## What to work on
Filter the listing below, keeping only the lines with the word "Phillip".

## Material to process
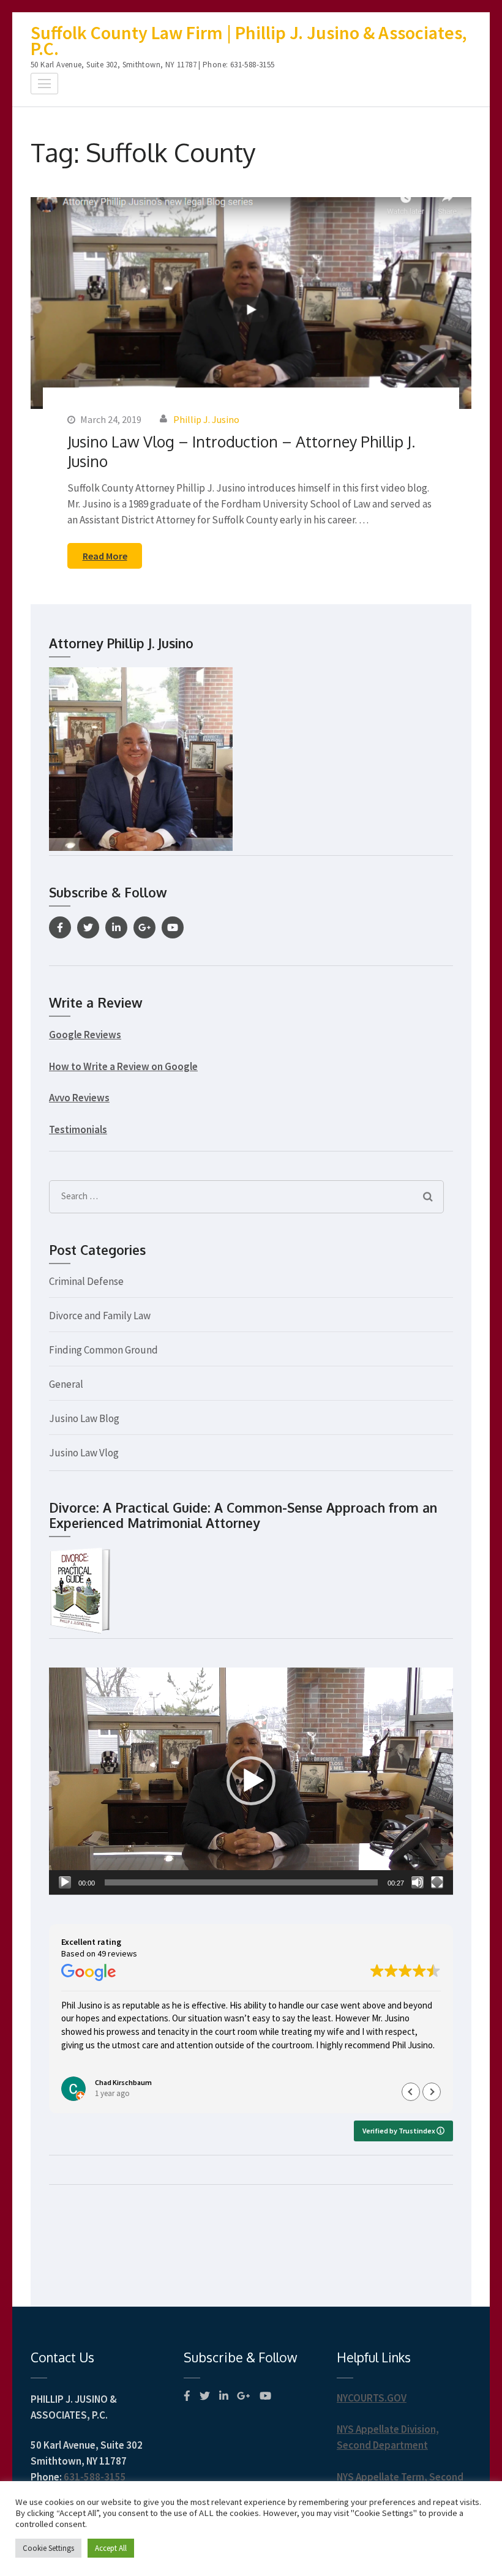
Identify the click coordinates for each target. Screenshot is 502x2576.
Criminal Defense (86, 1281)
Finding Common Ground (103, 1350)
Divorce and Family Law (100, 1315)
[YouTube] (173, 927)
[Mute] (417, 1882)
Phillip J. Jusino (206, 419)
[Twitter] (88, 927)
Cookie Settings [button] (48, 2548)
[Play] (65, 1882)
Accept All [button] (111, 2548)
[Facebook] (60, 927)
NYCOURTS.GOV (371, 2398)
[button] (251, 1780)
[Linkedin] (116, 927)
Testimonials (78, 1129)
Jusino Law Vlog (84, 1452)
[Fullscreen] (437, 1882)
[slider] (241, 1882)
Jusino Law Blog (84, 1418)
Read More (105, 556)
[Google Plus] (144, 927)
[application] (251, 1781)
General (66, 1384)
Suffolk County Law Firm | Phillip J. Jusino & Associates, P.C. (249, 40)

## Solution
Phillip J. Jusino (206, 419)
Suffolk County Law Firm | Phillip J. Jusino & Associates, P.C. (249, 40)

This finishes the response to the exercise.